● Exercise directions: Copy out the lines beginning at the one with "Given: Select the Vídeo camera icon" and ending at the last line of the data, both included; pictures stay out.

(Collected data entries)
--*--

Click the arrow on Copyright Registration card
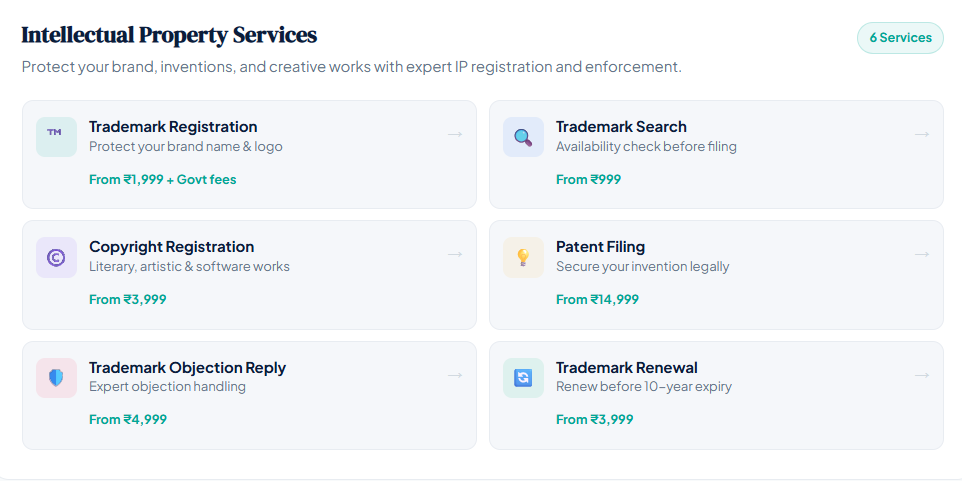The width and height of the screenshot is (962, 481). [x=455, y=254]
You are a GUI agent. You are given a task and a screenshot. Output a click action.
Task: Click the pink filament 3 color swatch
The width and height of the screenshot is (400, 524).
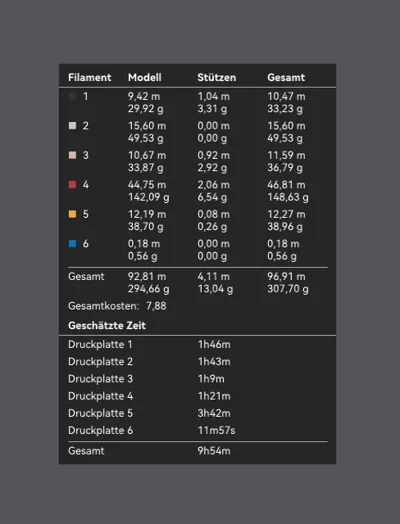[73, 155]
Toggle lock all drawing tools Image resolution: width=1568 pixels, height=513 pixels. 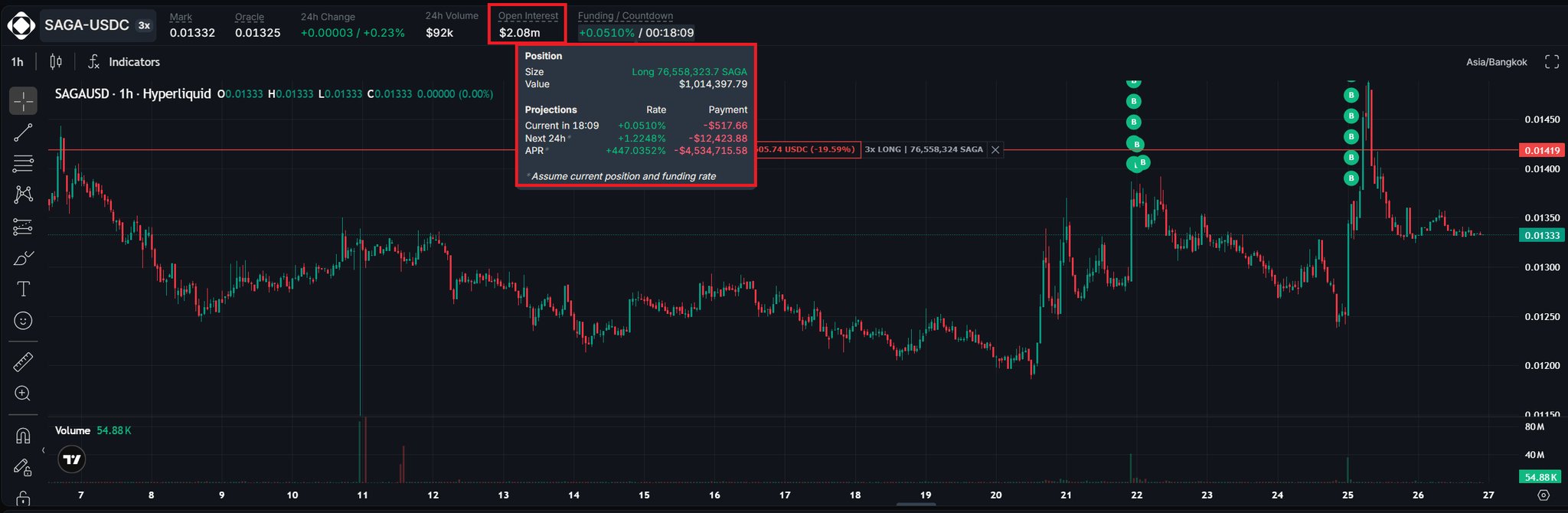click(x=23, y=498)
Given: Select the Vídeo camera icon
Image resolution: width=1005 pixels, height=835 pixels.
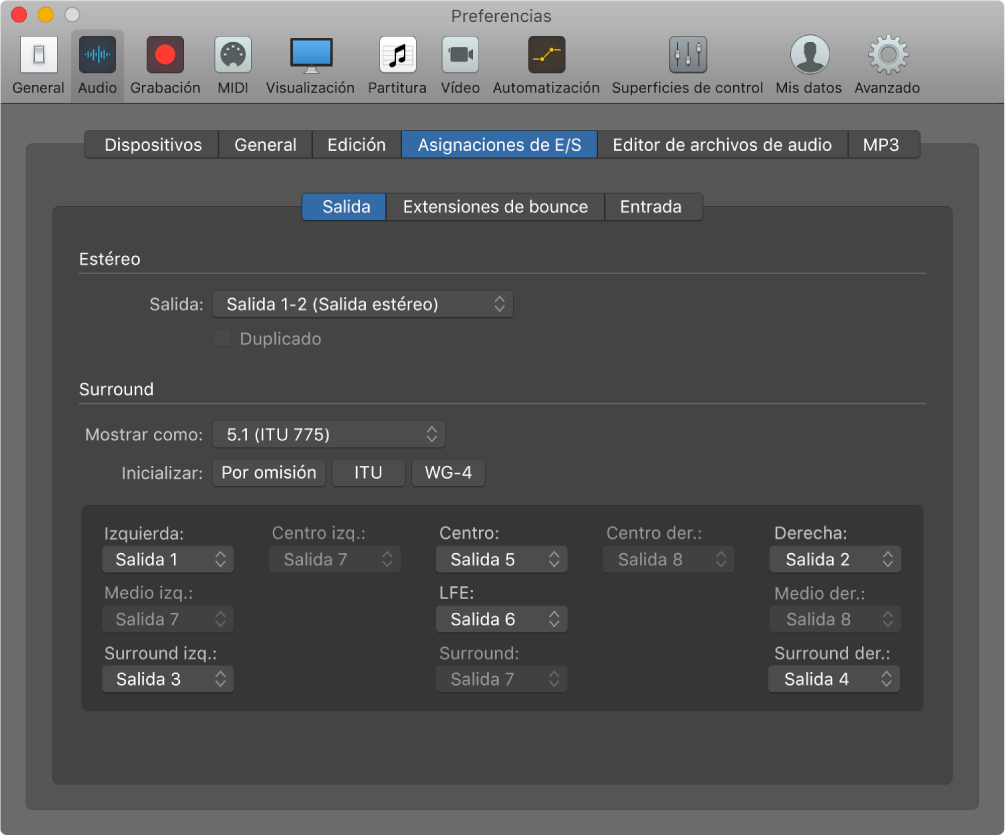Looking at the screenshot, I should point(460,55).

--*--

● Problem solution:
Given: Select the Vídeo camera icon
Image resolution: width=1005 pixels, height=835 pixels.
Looking at the screenshot, I should point(460,55).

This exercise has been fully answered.